Masanız birazcık yamuk duruyor, hemen düzelttiniz. Hazır eliniz değmişken bir de bilgisayarın tozunu aldınız. Evrakları ‘kurşun asker’ modelinde sıra sıra dizdiniz. Masanızdaki ve etrafınızdaki her şey orantılı. Ama içinizden bir ses size bir şeylerin ters gittiğini söylüyor. O ses size ‘takıntılısınız’ diyor!
‘Takıntı hastalığı’ olarak da bilinen Obsesif Kompulsif Bozukluk, yaşam kalitemizi tehdit ediyor. Çoğu kez günlük yaşam içinde ortaya çıkan duygular ile baş edebilir ve sorunlarımızı yaşamımızı etkileme noktasına varmadan çözüme ulaştırabiliriz. Ama takıntılı düşünceler günlük yaşamımızı etkileyecek düzeye geldiyse tehlike alarmları çalmaya başlamış demektir.

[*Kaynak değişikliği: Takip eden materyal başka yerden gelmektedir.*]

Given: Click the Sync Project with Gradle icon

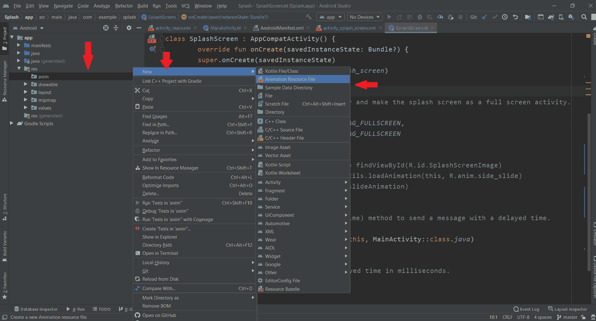Looking at the screenshot, I should point(551,17).
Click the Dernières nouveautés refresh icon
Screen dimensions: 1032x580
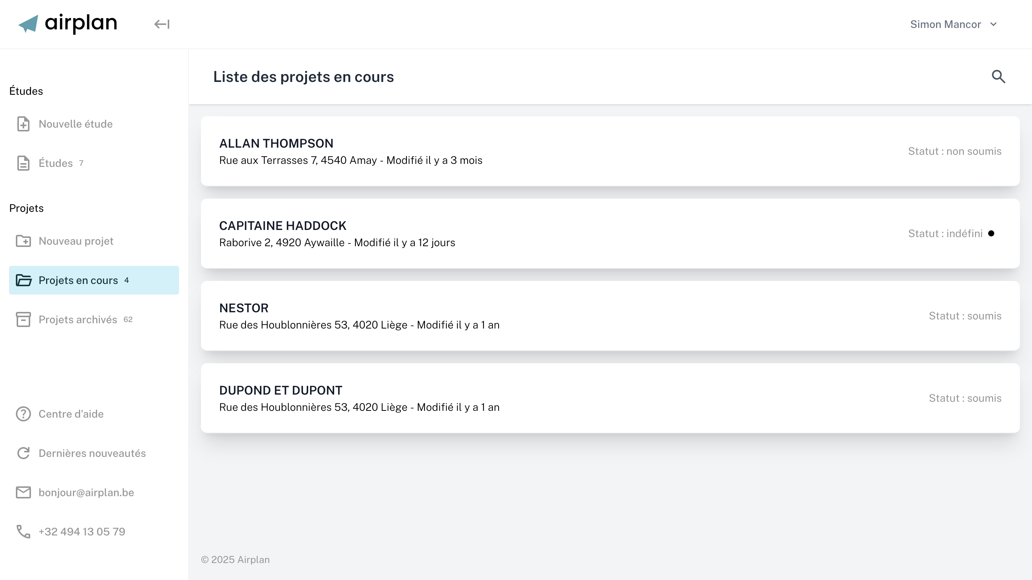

Kişinin takıntılı düşüncelerinin oluşturduğu kaygıyı azaltmak için takıntılı şekilde banyo yapma, ellerini yıkama, etrafı temizleme, bulaşık yıkama gibi tekrar tekrar yaptığı davranışlar ise yıkama, temizleme kompulsiyonlarını oluşturmaktadır.
Kontrol kompulsiyonu, kişinin bunları yaptığından emin olmak için örneğin 10 kere ocağın kapalı olduğunu kontrol etmesi, ütünün fişini çekip çekmediğini kontrol etmek için 4 defa tekrar kontrol etmesidir. Simetri, düzen obsesyon ve kompulsiyonları kişinin etrafındaki nesnelerin simetrik ve düzenli olmasıyla ilgili takıntılı düşüncelerinin olmasıdır.
Sayma kompulsiyonlarında ise kişi bir işi belli bir sayıya kadar yapmadığında kaygı duymakta ve bu yüzden kendisine ya da yakınlarına zarar gelebileceğini, bir şeylerin ters gidebileceğini düşünebilmektedirler. Örneğin, kişinin sabah kalktığında yüzünü 5 kere yıkamazsa o gün başına bir iş geleceğini düşünmesi gibi.
Tedavi almadan geçen sürenin uzaması, bu takıntılı düşünce ve davranışların kişide daha çok yerleşmesine ve bunun sonucunda ise kişinin çaresizlik, üzüntü, umutsuzluk gibi duygular yaşamasına, kendine olan güveninin azalmasına ve kişinin kendini suçlamasına yola açabilmektedir. Bu yüzden tedavi için yardım arayışı geciktirilmemeli, rahatsızlığın kendi kendine geçeceği düşünülmemelidir.